Source text
I've just decided to try meson on a project of mine for the first time and hit this issue. Seems like this really makes it hard to use meson on projects with lots of codegen, as the official recommendation is cluttering your codebase with many meson.build
files.
Admittedly I didn't really know much about the design of meson and it makes a bit more sense once I read this discussion. For example I realized that below snippet on a meson.build
file
foo_exe = executable('foo',
['src_foo.cpp', 'src/foo.cpp'],
)
will fail on configure step with error:
ERROR: Multiple producers for Ninja target "foo@exe/src_foo.cpp.o". Please rename your targets.
as meson tries not to follow original directory structure, and put every generated thing on the same directory.
This is mostly fine, as noone cares about the location of the object files, they will link fine regardless. But codegen is obviously different, as you will often want generated headers to follow original directory structure to prevent conflicts and to #include
them via their anticipated paths.
I think suggestion by @jasonszang in the original report, of using <builddir>/sources@gen
and allowing codegen to any path inside that directory could work well, object files could still go to the directory meson deems appropriate.
I'm guessing this is a big hurdle for monorepos to switch to meson, and fixing this issue can remove that.
I'm surprised that this is still an issue after almost 6 years. After reading through the thread, it seems...
1) that most of the thread consists of the following:
2) that the only clear justification for not allowing the requested functionality is this:
The sad and unfortunate fact is that this is just plain poor design. If you have a system that forces people to generate multiplie headers with the same name within a single project then it is broken because Murphy's law says that they will get mixed up. It is unavoidable. This does not really help you, but I'd figured I'd write it out explicitly so that it is absolutely clear for everybody.

Data excerpt
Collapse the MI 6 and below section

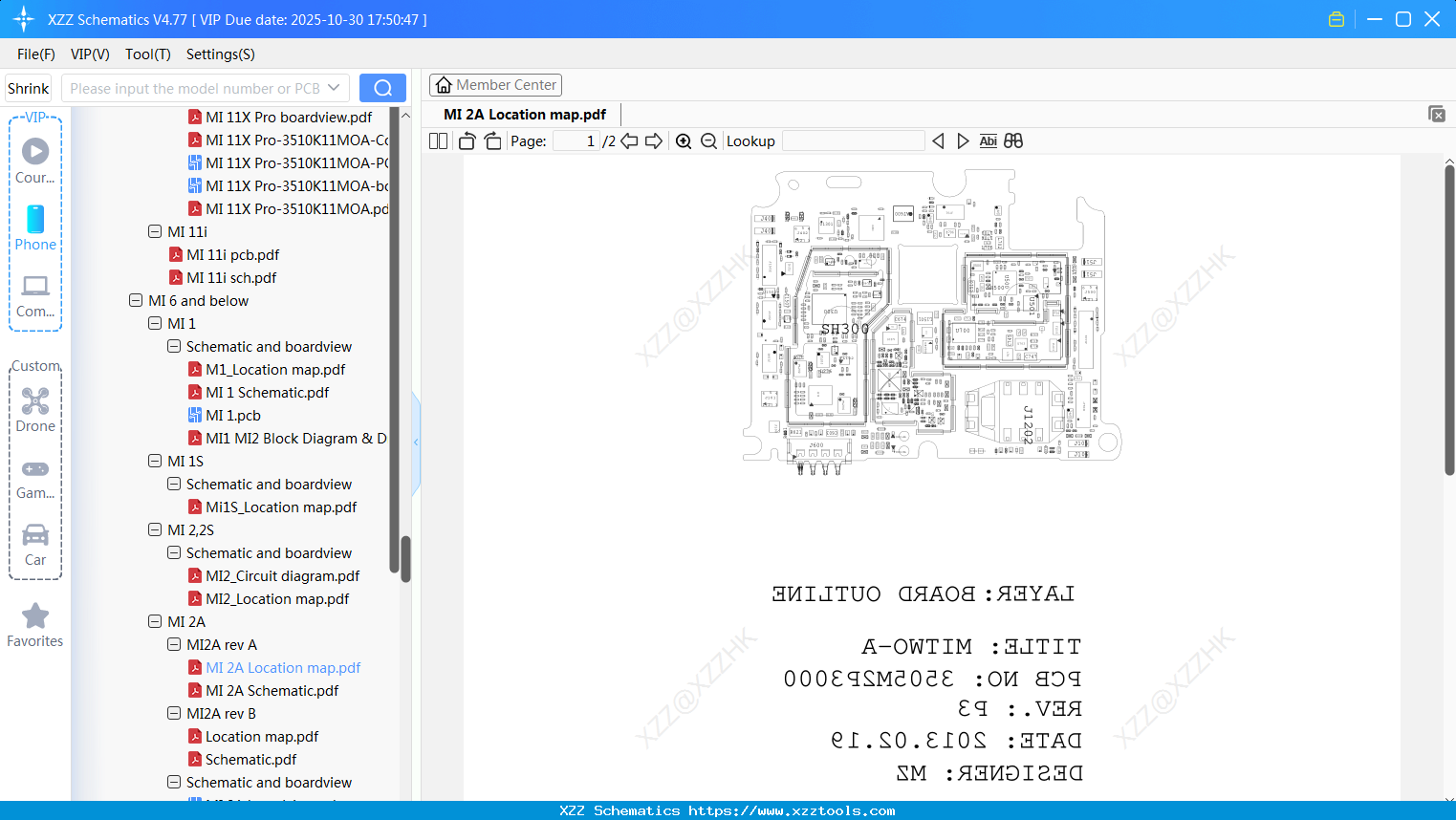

Written request A
According to the Meson text, how long has the issue been unresolved?
Written request B
Extract from the Meson text the stretch from "This is mostly" through "thread, it seems...".

Reply A
Almost 6 years.

Reply B
This is mostly fine, as noone cares about the location of the object files, they will link fine regardless. But codegen is obviously different, as you will often want generated headers to follow original directory structure to prevent conflicts and to #include
them via their anticipated paths.
I think suggestion by @jasonszang in the original report, of using <builddir>/sources@gen
and allowing codegen to any path inside that directory could work well, object files could still go to the directory meson deems appropriate.
I'm guessing this is a big hurdle for monorepos to switch to meson, and fixing this issue can remove that.
I'm surprised that this is still an issue after almost 6 years. After reading through the thread, it seems...